**WHAT YOU NEED TO DO**
Extract exactly the range of lines bounded by the line containing "Email us (44, 359)" and the final line of the listing, both ends included, and no other lines.

#####

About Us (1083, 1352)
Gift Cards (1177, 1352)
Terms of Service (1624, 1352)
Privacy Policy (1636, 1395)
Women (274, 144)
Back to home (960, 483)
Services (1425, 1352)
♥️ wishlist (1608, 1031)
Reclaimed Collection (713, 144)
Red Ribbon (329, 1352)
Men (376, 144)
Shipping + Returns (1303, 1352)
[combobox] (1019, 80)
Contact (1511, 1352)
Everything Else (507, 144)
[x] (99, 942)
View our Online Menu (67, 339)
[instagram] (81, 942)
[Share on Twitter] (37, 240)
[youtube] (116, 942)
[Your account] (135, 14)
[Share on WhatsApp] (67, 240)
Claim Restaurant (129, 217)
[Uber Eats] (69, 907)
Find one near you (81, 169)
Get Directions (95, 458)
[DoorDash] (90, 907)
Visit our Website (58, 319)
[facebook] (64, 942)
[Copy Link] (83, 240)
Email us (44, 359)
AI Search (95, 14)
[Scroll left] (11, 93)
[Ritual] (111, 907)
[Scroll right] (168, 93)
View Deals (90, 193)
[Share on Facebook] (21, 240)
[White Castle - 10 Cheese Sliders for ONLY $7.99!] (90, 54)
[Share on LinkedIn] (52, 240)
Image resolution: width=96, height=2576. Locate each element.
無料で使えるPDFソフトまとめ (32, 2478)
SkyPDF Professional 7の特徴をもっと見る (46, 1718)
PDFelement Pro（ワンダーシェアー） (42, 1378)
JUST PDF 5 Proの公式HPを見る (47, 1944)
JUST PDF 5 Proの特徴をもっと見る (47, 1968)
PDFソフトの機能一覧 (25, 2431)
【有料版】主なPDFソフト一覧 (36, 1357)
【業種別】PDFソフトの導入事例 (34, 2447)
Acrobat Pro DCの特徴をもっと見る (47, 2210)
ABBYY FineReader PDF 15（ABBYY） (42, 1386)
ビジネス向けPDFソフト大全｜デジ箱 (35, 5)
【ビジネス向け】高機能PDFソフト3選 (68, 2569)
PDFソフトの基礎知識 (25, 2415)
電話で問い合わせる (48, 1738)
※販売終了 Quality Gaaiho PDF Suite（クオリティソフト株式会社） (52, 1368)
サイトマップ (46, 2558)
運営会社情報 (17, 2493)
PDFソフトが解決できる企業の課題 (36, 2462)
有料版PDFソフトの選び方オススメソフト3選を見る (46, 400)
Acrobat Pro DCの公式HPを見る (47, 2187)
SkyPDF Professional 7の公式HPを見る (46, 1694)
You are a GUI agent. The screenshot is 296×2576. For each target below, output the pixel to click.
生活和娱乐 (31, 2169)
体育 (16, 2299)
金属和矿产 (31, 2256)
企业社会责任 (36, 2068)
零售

#####

**SOLUTION TO THE PROBLEM**
Email us (44, 359)
AI Search (95, 14)
[Scroll left] (11, 93)
[Ritual] (111, 907)
[Scroll right] (168, 93)
View Deals (90, 193)
[Share on Facebook] (21, 240)
[White Castle - 10 Cheese Sliders for ONLY $7.99!] (90, 54)
[Share on LinkedIn] (52, 240)
Image resolution: width=96, height=2576. Locate each element.
無料で使えるPDFソフトまとめ (32, 2478)
SkyPDF Professional 7の特徴をもっと見る (46, 1718)
PDFelement Pro（ワンダーシェアー） (42, 1378)
JUST PDF 5 Proの公式HPを見る (47, 1944)
JUST PDF 5 Proの特徴をもっと見る (47, 1968)
PDFソフトの機能一覧 (25, 2431)
【有料版】主なPDFソフト一覧 (36, 1357)
【業種別】PDFソフトの導入事例 (34, 2447)
Acrobat Pro DCの特徴をもっと見る (47, 2210)
ABBYY FineReader PDF 15（ABBYY） (42, 1386)
ビジネス向けPDFソフト大全｜デジ箱 (35, 5)
【ビジネス向け】高機能PDFソフト3選 (68, 2569)
PDFソフトの基礎知識 (25, 2415)
電話で問い合わせる (48, 1738)
※販売終了 Quality Gaaiho PDF Suite（クオリティソフト株式会社） (52, 1368)
サイトマップ (46, 2558)
運営会社情報 (17, 2493)
PDFソフトが解決できる企業の課題 (36, 2462)
有料版PDFソフトの選び方オススメソフト3選を見る (46, 400)
Acrobat Pro DCの公式HPを見る (47, 2187)
SkyPDF Professional 7の公式HPを見る (46, 1694)
You are a GUI agent. The screenshot is 296×2576. For each target below, output the pixel to click.
生活和娱乐 (31, 2169)
体育 (16, 2299)
金属和矿产 (31, 2256)
企业社会责任 (36, 2068)
零售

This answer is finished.